-- Data to use follows --

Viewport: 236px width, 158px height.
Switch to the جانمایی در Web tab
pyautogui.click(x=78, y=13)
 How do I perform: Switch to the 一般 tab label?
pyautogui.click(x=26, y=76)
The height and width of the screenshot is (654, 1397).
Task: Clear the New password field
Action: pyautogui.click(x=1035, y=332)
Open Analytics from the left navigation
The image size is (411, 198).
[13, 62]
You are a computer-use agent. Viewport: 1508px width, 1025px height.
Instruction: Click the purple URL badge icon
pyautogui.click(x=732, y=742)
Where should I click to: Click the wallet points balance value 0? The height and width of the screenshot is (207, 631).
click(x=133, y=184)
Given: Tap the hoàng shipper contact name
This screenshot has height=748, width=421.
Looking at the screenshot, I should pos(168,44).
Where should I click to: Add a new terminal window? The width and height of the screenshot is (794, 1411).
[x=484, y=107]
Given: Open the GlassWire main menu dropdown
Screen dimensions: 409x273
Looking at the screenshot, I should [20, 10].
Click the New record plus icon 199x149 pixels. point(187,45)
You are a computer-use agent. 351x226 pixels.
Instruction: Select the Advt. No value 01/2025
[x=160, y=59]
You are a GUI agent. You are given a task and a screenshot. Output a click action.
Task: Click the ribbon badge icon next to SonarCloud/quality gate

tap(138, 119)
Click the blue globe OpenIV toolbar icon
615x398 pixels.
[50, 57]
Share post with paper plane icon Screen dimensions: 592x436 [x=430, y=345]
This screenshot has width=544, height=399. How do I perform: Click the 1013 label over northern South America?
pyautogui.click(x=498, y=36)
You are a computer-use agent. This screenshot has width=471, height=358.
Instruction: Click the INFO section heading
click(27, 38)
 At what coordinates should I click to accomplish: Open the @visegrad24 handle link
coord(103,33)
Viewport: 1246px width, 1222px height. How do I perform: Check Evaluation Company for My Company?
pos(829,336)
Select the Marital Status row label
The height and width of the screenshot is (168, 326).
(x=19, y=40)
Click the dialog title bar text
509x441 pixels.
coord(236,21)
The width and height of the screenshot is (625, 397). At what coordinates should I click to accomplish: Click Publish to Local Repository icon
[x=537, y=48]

-- Data to use concluded --

Make an exact copy of the data above.

▶ _Answer to the problem_:
Viewport: 236px width, 158px height.
Switch to the جانمایی در Web tab
pyautogui.click(x=78, y=13)
 How do I perform: Switch to the 一般 tab label?
pyautogui.click(x=26, y=76)
The height and width of the screenshot is (654, 1397).
Task: Clear the New password field
Action: pyautogui.click(x=1035, y=332)
Open Analytics from the left navigation
The image size is (411, 198).
[13, 62]
You are a computer-use agent. Viewport: 1508px width, 1025px height.
Instruction: Click the purple URL badge icon
pyautogui.click(x=732, y=742)
Where should I click to: Click the wallet points balance value 0? The height and width of the screenshot is (207, 631).
click(x=133, y=184)
Given: Tap the hoàng shipper contact name
This screenshot has height=748, width=421.
Looking at the screenshot, I should pos(168,44).
Where should I click to: Add a new terminal window? The width and height of the screenshot is (794, 1411).
[x=484, y=107]
Given: Open the GlassWire main menu dropdown
Screen dimensions: 409x273
Looking at the screenshot, I should [20, 10].
Click the New record plus icon 199x149 pixels. point(187,45)
You are a computer-use agent. 351x226 pixels.
Instruction: Select the Advt. No value 01/2025
[x=160, y=59]
You are a GUI agent. You are given a task and a screenshot. Output a click action.
Task: Click the ribbon badge icon next to SonarCloud/quality gate

tap(138, 119)
Click the blue globe OpenIV toolbar icon
615x398 pixels.
[50, 57]
Share post with paper plane icon Screen dimensions: 592x436 [x=430, y=345]
This screenshot has width=544, height=399. How do I perform: Click the 1013 label over northern South America?
pyautogui.click(x=498, y=36)
You are a computer-use agent. This screenshot has width=471, height=358.
Instruction: Click the INFO section heading
click(27, 38)
 At what coordinates should I click to accomplish: Open the @visegrad24 handle link
coord(103,33)
Viewport: 1246px width, 1222px height. How do I perform: Check Evaluation Company for My Company?
pos(829,336)
Select the Marital Status row label
The height and width of the screenshot is (168, 326).
(x=19, y=40)
Click the dialog title bar text
509x441 pixels.
coord(236,21)
The width and height of the screenshot is (625, 397). At what coordinates should I click to accomplish: Click Publish to Local Repository icon
[x=537, y=48]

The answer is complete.